── Trecho do documento ──

O autor é bastante ácido com aqueles que vivem ‘burguesamente’ bem e se propõe a uma pregação coletivista da sociedade como solução para o fim das injustiças sociais. Esta é a chamada Esquerda Caviar : “O sujeito vive bem, tem um carro novo, mora em uma casa legal, percebe a futilidade exacerbada de sua mãe rica, preocupada com a nova bolsa Louis Vitton de US3 mil que sujou um pouco, e vê nas ruas miséria, crianças abandonadas, desgraça atrás de desgraça. Sem compreender muito bem as teorias econômicas, as causas da riqueza, ele desenvolve certa raiva do capitalismo e logo abraça slogans populistas, receitas mágicas, pedindo a intervenção desse ente abstrato que parece um messias salvador: o estado”. Também faz suas incursões no exterior. “Podemos pensar em Deepak Chopra, que chegou a vender um combo que misturava saúde, riqueza e espiritualidade, conquistando pesos-pesados como Demi Moore, Cindy Crawford, Michael Jackson, Steven Seagal e Madona. Quem pode levar a sério a um sujeito que tem um livro chamado As 7 leis espirituais dos super-heróis e outro intitulado Supercérebro: como expandir o poder transformador de sua mente?”

Ao adjetivar a palavra ‘esquerda’ o autor diferencia o que é comumente entendido pela essência Marxista do que os homens fizeram a partir de um matiz, as ideias de Marx, que na visão de Jacques Atali, 'a parte alguns fundadores de religiões, nenhum homem exerceu no mundo uma influência comprovável a que Marx exerceu no século XX’. Só que suas ideias foram objetos de deferentes interpretações e apropriações de maneira tal, que o próprio Marx ao se deparar com essas interpretações e apropriações se disse não marxista. Muito bem coloca sobre esta questão Francisco Buey: ‘ deve-se distinguir o que Marx fez e disse como comunista e o que os outros disseram e fizeram ao longo do tempo em seu nome’. A História de todas as sociedades – inclusive a levada a efeito no livro, que defende o individualismo em detrimento do coletivismo – tem sido a história da luta de classes. Basta tomar às mãos um compêndio de história e ler sobre o seu nascedouro. Li algures que ‘é importante frisar que Marx utiliza comumente o termo ideologia com uma conotação pejorativa. O que existe hoje é o falseamento da realidade, a inclinação dos criadores diante de suas criações, ilusões próprias de todas ideologias que se pretendem universais, mas, que, na realidade representam os interesses particulares de classes sociais, no caso do liberalismo, a burguesia. Marx afirmou que ‘com a transformação da base econômica toda, a enorme superestrutura se transforma com maior ou menor rapidez. Na consideração de tais transformações é necessário distinguir sempre entre a transformação material das condições econômicas de produção que pode ser objeto de rigorosa verificação da ciência natural, e as formas jurídicas, políticas, religiosas, artísticas ou filosóficas. Resumo: as formas ideológicas pelas quais os homens tomam consciência desse conflito e conduzem até o fim. Assim como não se julga o que um indivíduo é a partir do julgamento do que ele faz de si mesmo, da mesma maneira, não se pode julgar uma época de transformação a partir de sua própria consciência, ao contrário, é preciso explicar esta consciência e partir das contradições da vida material, a partir do conflito existente entre as forças produtivas, sociais e a relação de produção’.

───

» Requisitos da tarefa
As afirmações a seguir concordam com o trecho sobre a Esquerda Caviar? 1. Diante das interpretações e apropriações de suas ideias, Marx se declarou não marxista. 2. O livro comentado defende o coletivismo em detrimento do individualismo. 3. Deepak Chopra chegou a vender um combo que unia saúde, riqueza e espiritualidade. Responda sim ou não a cada uma e cite literalmente as palavras decisivas do trecho. A listagem é um material à parte, sem relação com o trecho.

── Listagem exibida ──

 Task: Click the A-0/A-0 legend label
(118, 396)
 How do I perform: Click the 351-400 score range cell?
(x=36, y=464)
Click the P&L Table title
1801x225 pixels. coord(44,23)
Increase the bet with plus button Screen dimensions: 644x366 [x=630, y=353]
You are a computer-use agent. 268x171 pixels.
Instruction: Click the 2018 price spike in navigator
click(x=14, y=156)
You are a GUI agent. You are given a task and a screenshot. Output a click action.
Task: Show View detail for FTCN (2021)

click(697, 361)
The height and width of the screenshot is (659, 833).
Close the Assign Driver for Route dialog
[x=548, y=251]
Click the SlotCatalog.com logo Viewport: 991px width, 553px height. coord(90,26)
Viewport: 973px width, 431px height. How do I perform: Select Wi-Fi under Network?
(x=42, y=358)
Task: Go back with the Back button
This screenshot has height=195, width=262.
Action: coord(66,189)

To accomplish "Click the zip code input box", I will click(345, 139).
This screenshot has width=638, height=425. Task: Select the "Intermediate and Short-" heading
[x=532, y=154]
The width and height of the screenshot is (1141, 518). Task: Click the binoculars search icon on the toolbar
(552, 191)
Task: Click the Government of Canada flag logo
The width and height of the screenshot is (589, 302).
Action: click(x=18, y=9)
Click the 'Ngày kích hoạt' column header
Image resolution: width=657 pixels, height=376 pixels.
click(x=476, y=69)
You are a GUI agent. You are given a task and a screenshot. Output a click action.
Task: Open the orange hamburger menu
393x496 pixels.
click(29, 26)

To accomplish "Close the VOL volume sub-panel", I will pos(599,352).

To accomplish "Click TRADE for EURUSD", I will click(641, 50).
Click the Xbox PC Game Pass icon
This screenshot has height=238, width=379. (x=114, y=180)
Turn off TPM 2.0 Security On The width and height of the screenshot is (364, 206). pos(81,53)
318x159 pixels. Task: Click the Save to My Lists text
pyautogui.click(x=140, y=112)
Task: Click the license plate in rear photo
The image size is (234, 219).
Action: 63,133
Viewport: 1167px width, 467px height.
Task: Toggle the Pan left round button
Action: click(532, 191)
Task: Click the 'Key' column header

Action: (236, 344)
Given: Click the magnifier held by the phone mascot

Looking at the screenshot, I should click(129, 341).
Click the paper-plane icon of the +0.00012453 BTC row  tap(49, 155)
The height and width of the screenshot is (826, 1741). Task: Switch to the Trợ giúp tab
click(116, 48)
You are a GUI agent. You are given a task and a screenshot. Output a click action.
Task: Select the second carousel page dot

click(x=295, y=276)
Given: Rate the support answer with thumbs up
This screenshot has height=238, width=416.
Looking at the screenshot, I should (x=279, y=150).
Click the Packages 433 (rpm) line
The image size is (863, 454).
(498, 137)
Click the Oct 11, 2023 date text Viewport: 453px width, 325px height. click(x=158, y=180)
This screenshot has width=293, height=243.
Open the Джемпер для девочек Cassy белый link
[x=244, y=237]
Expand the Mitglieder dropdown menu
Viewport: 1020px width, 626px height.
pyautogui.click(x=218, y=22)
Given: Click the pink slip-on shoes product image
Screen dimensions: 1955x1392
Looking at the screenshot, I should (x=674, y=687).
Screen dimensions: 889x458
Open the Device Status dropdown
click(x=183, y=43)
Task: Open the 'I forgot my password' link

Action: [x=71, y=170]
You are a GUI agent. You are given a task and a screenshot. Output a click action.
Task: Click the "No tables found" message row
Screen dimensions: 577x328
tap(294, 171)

───

» Resultado da tarefa
1. Sim: “o próprio Marx ao se deparar com essas interpretações e apropriações se disse não marxista”
2. Não: “que defende o individualismo em detrimento do coletivismo”
3. Sim: “chegou a vender um combo que misturava saúde, riqueza e espiritualidade”